DATA FOR ANALYSIS
>>

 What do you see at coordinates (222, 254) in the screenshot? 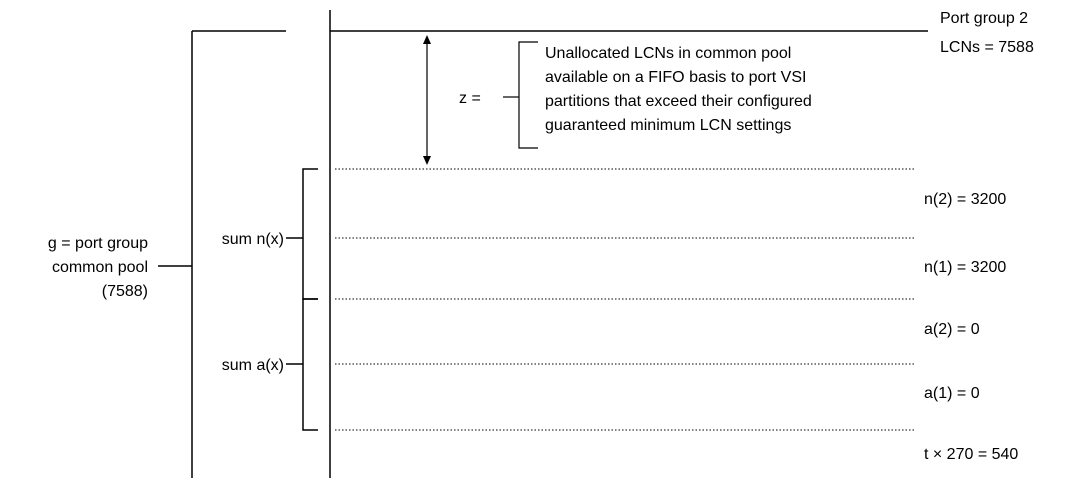
I see `pool-bracket` at bounding box center [222, 254].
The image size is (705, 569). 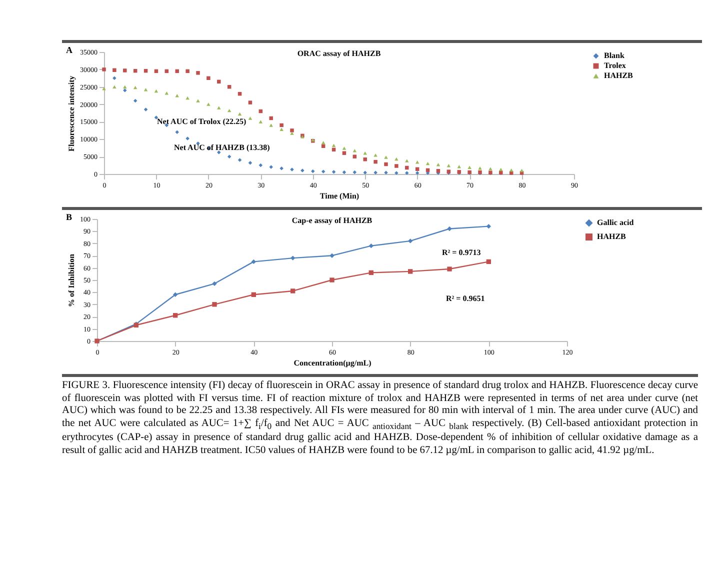 What do you see at coordinates (333, 363) in the screenshot?
I see `x-axis-title: Concentration(µg/mL)` at bounding box center [333, 363].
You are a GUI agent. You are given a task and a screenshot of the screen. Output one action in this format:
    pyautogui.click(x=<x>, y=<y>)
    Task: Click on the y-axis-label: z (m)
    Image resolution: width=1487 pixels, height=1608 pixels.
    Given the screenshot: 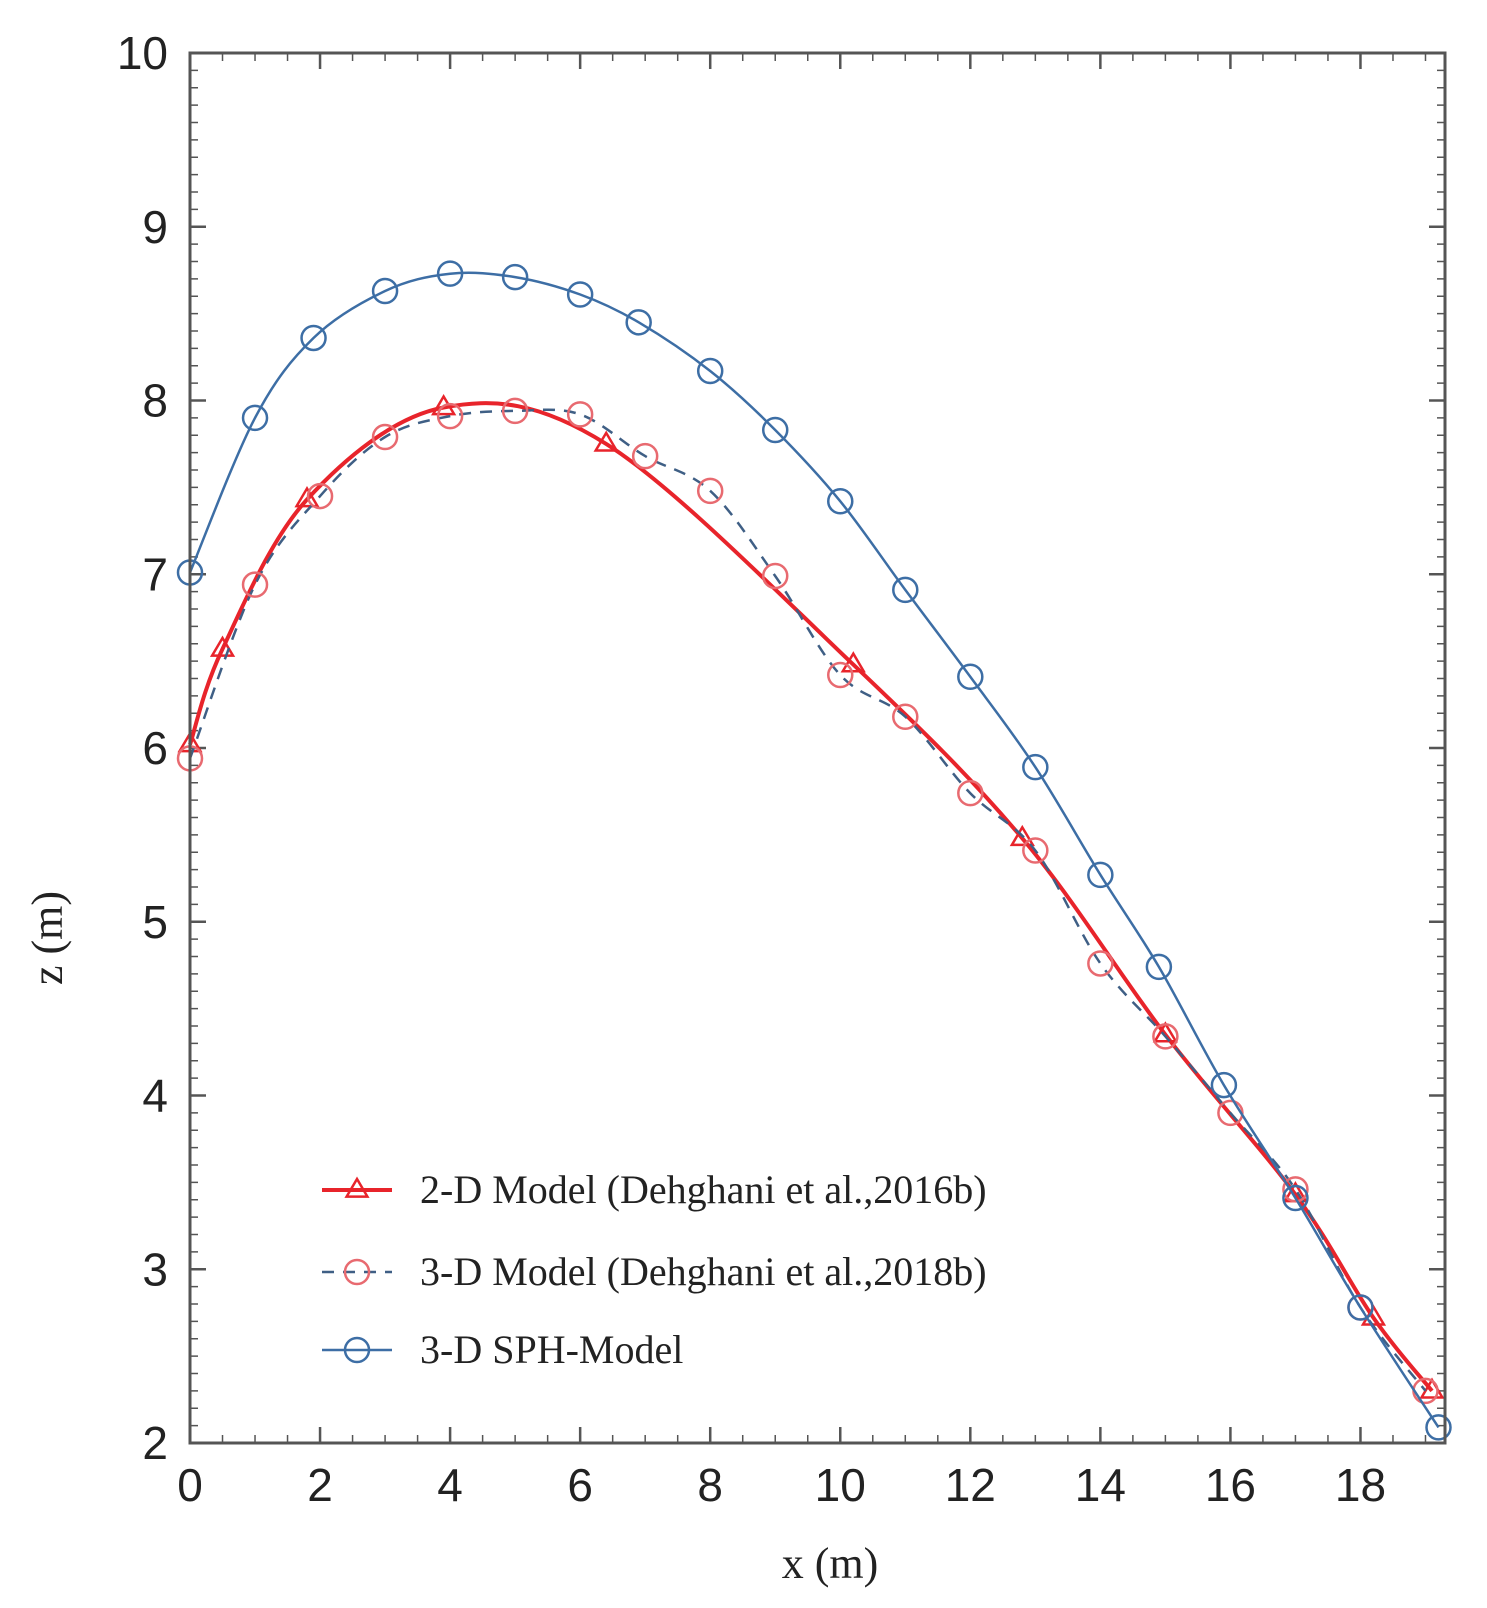 What is the action you would take?
    pyautogui.click(x=48, y=938)
    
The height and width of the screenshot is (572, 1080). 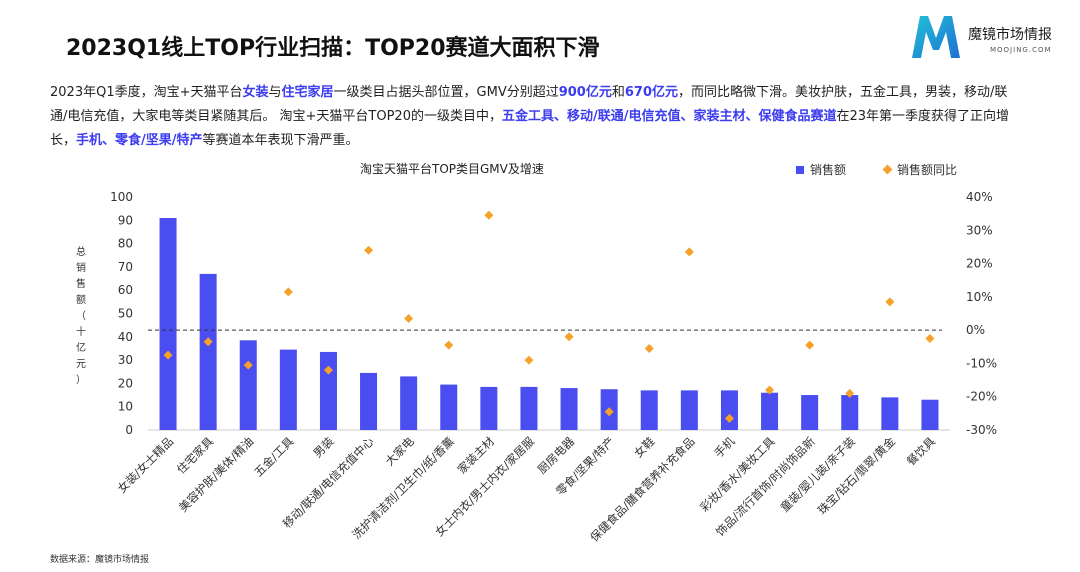 What do you see at coordinates (452, 169) in the screenshot?
I see `chart-title: 淘宝天猫平台TOP类目GMV及增速` at bounding box center [452, 169].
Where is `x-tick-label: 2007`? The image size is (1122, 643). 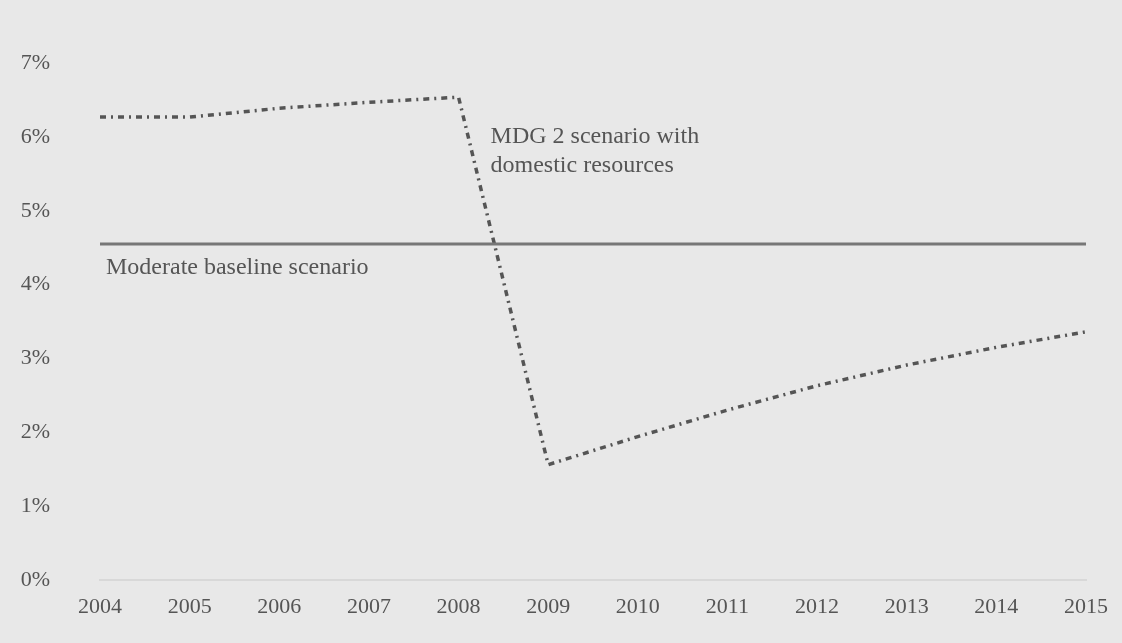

<<

PROBLEM TO WORK ON
List the data from its first line through the line containing "center [222, 254]." as a numbered list, skipping blank lines and leaving out the pictures.

EXERCISE OUTPUT
1.  What do you see at coordinates (222, 254) in the screenshot? 
2. I see `pool-bracket` at bounding box center [222, 254].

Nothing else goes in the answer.